風林火山特別篇(第4話)
甲府にはいるものの、どこの街にでもありそうな住宅街を進んでいると、無双祭さんが不意に立ち止まり悲しそうな表情で、こちらを見て言いました。
「ゲンさん、ちょっとこの地図を見てよ」
彼は道端に立てられた地図を指差していました。
「どうしたんだい?」
「僕らは、西に向かわなきゃいけないんだよね。今、北に進んでしまってない?」
なっ、なにぃッ!?
確認したところ、確かに北に進んでしまっている模様。
むぅ、これはまずい。
ですが、先導していた手前、道を間違えたとも言えない僕は言いました。
「あっ、でもここから西に直進すれば、ちょうど甲斐善光寺じゃない」
西へと直進行軍、GO,GO,マッソー!
しかし、西側を振り向くや、そこには明らかにビッグ・ザ・魔雲天が。
「……山だぞ」
呟くジョイトイに、僕は反論します。
「とりあえず行ってみないと、進めるかどうかなんてわからないじゃないか」
そう言って、山に向かって歩き出す僕に、渋々着いて来てくれるジョイトイと無双祭さん。美食倶楽部にありがちな地獄絵図でございます。
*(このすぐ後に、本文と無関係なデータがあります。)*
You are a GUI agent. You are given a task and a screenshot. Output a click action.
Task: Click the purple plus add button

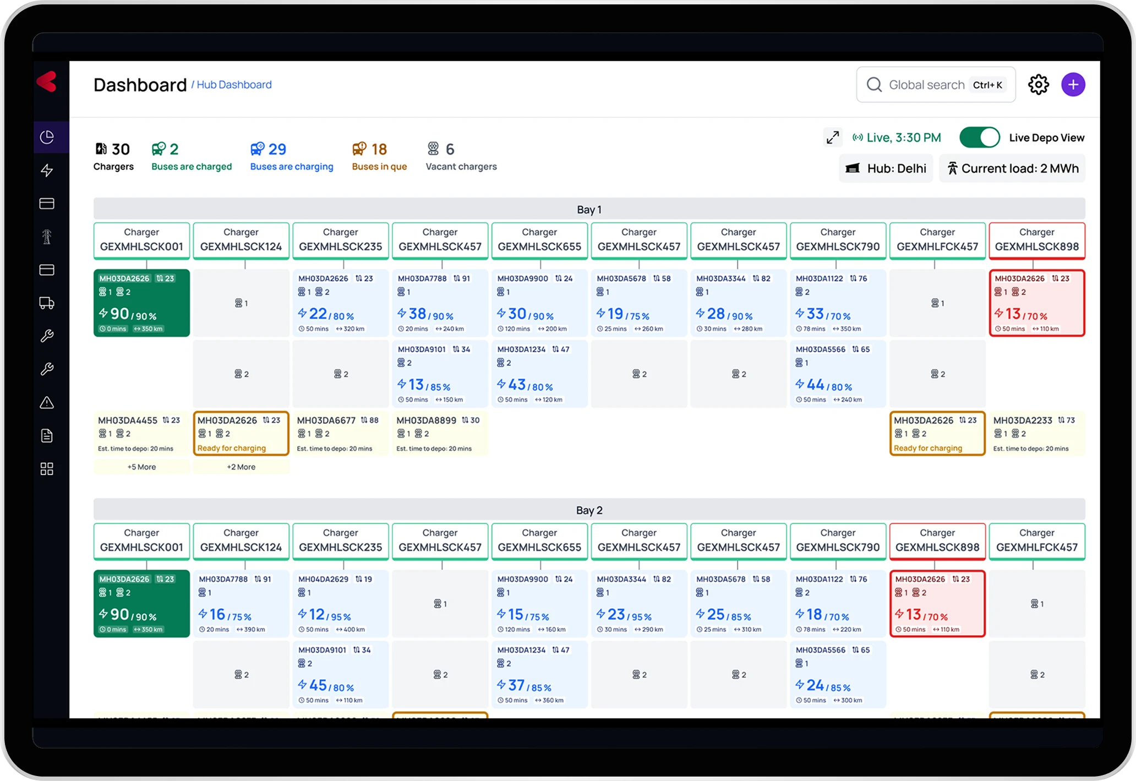(1073, 85)
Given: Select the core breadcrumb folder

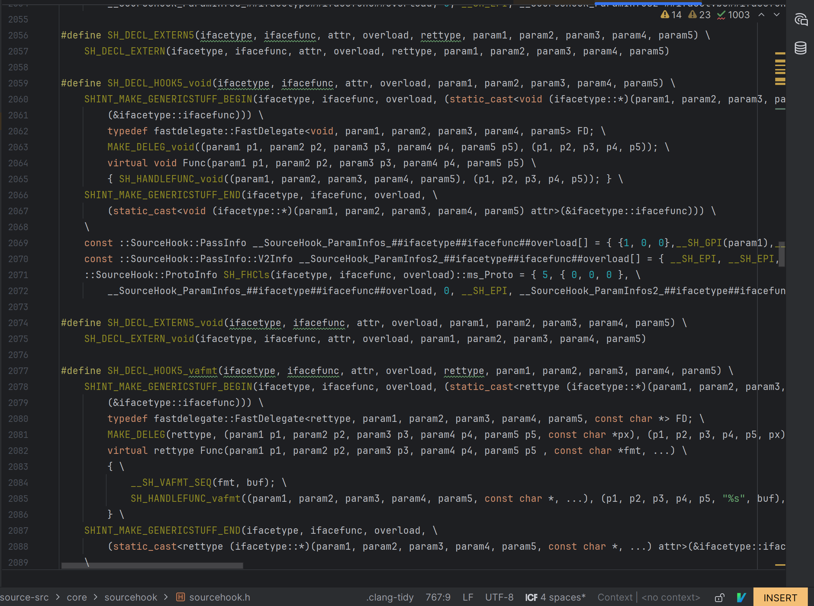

間もなく、山の途中に神社を発見したので、何かしら有名なところかと思い立ち寄ってみるも、そこは本当に住宅街の一角に建設された名もない神社。みなさん、忘れないで下さい。武田信玄縁の地である甲府にも、僕らの街と同じく、ただ何となく造られた神社があるってことを。
「くそッ、とんだところで時間を食ったな。先を急ごう」
うなだれながらも、山を越えようとさらに道を進んで行くと、そこには如何にも工事をしているから通行止めと言わんばかりのおじさんが立っていました。
とはいえ、僕らには今さら引き返す気力も体力も残っていません。第一、今は直進行軍中なのです。突撃を試みると、案の定、声を掛けられるわけです。
「お兄さん達、この先は工事中で行けないのだが、いったいどこを目指しているだい?」
僕は臆せず応えました。
「甲斐善光寺」
途端、おじさんの表情が凍りつきました。